Sam: In the cyber space we monitor for web pages that are used in phishing scams. We act quickly to get these web pages removed, and encourage customers to report any they are aware of to us.
You can email us at firstname.lastname@example.org to report a phishing scam.
Mike’s top tips for how to protect yourself against fraud
- Remember, we live in an age where information about us is in the open, so we need to act with an awareness that people know more about us as individuals than ever before, most of which can be obtained with a few quick online searches.
- Never trust electronic communications, no matter how secure you think they are, when it comes to requests to make a payment or disclose sensitive information.
- Always be on guard when you receive a communication, even phone calls that you are not expecting, and hang up the moment you feel under pressure or sensitive information is requested.
- Never trust the caller ID or senders’ names on an SMS text, these are easily faked and can be very convincing.
- If someone calls you from the bank or other trusted organisation, hang up and call them back on a number you trust – genuine organisations will never mind you doing this.
- Avoid using unfamiliar retailers, especially those offering deals too good to be true.
- If buying items from eBay or similar platforms, never stray away from using the recommended payment platforms, and do not send money via FPS/BACS/Chaps to anyone in advance of seeing the goods in person.

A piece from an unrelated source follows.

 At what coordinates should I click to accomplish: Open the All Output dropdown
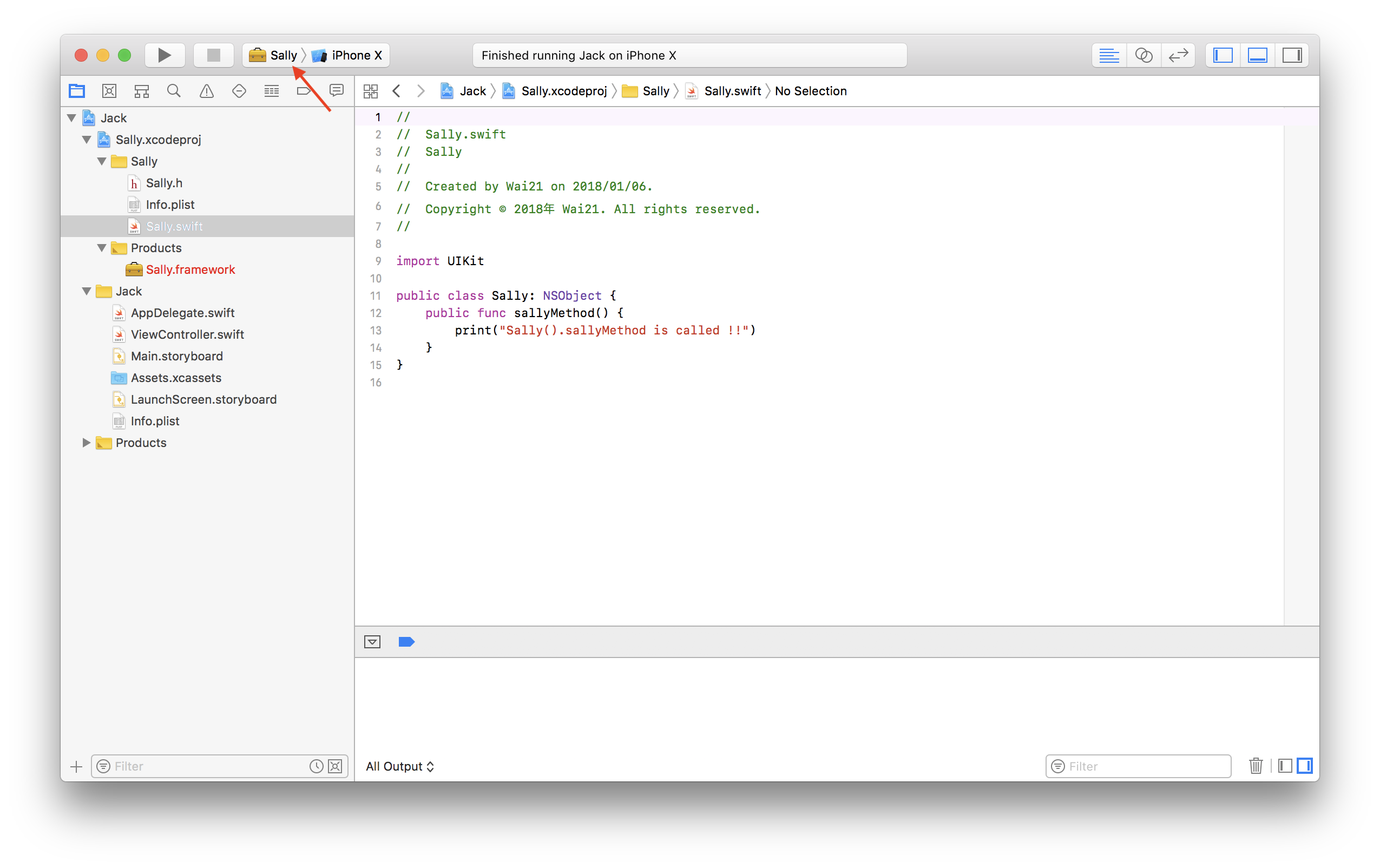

- If you are investing, research the company thoroughly, visit the FCA website to check if they are regulated in the UK and for any warnings. You should do this every single time you are making an investment, even if it’s to a firm you have used previously.
- Do not invest in things you don’t understand. Crypto assets are not regulated and carry very little protection, they can be very volatile in price and are a favourite hunting ground for sophisticated and highly organised criminal groups so proceed with caution!